The pushback isn't just coming from the industry: Livermore is also convinced society needs to adjust its risk dial and make it easier for new antibiotics to win approval if it wants to secure a flow of future drugs. "As a result of seeking the perfect we risk squeezing out the good," he says. "It would introduce more risks, but the biggest risk, looking forward, is that we are simply not going to get enough new antibiotics."
"PUSH-ME, PULL-YOU"
Experts from science and industry meet often in conferences to ponder the problem. One such get-together in a swanky hotel in central London this month had the catchy title "Superbugs and Superdrugs". Unfortunately, the bacteria right now are proving a lot more "super" than the medicines, the delegates agreed, and many pharmaceutical industry investors are losing their appetite for the fight
Fixing the system, experts argue, will require a mixture of "push" and "pull" incentives "push" measures to lower the cost of developing new antibiotics, and "pull" factors to increase the commercial rewards for successful products.

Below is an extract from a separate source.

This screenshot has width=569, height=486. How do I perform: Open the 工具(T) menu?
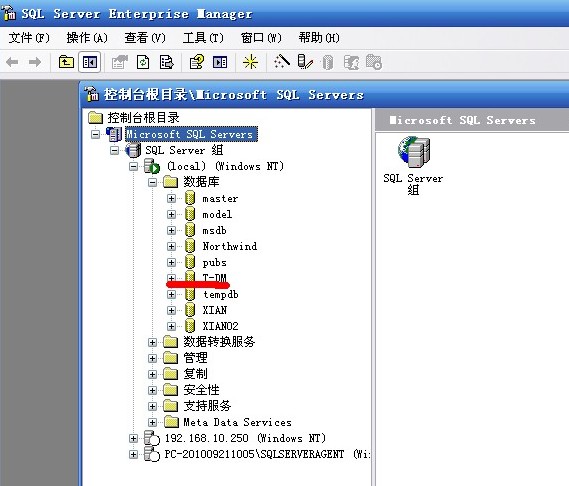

Adjusting the "pull" side of the equation may be the most controversial, since it effectively means offering a form of subsidy to drug companies. But the Infectious Diseases Society of America, which has called for a global commitment to develop 10 new antibiotics by 2020, believes stronger financial incentives are vital. Options include tax breaks, patent extensions or government commitments to buy future drugs. Some academics have also proposed more complex systems that would offer rewards based on how long a new product is on the market before resistance develops. The risk for taxpayers, of course, is that companies end up "gaming" any new reward system, to the advantage of their shareholders but not necessarily society.
Ultimately, we may simply have to accept that antibiotics should no longer be cheap. Rather, they would become premium-priced products along the lines of targeted cancer therapies, which can cost tens of thousands of dollars a year for each patient. It would be a radical change, and price out many in the developing world, but a high price would, at least, have the advantage of deterring over-use and helping to fund research, particularly in more narrowly targeted drugs.
Changing the business model could also open the door to new approaches to treatment. There's certainly plenty of room for improvement, since the current diagnosis of bacterial infection by growing cultures hasn't changed fundamentally in decades. In the future, scientists hope rapid point-of-care diagnostic tests will allow them to identify their adversaries within hours, making treatment decisions quicker and allowing drug companies to conduct small, focused clinical trials targeting a narrow population group.
All promising ideas, but not much is happening yet. The WHO is working on a six-point plan to target health authorities, doctors and patients. Its main message: superbugs are not just a problem for the old and the sick, this affects everyone.
Runner Steve Owen is the first to admit he finds the realities of what we face difficult to grasp. He knows that he lost his father because levels of hygiene in the hospital were too low. But why is the pace of drug development so slow? Why can't we do more to fix the problems that killed his dad?
"I've always thought that science would advance and keep up pace with the bugs, not that the bugs would get ahead of the expertise of the scientists," he says. "It's frightening."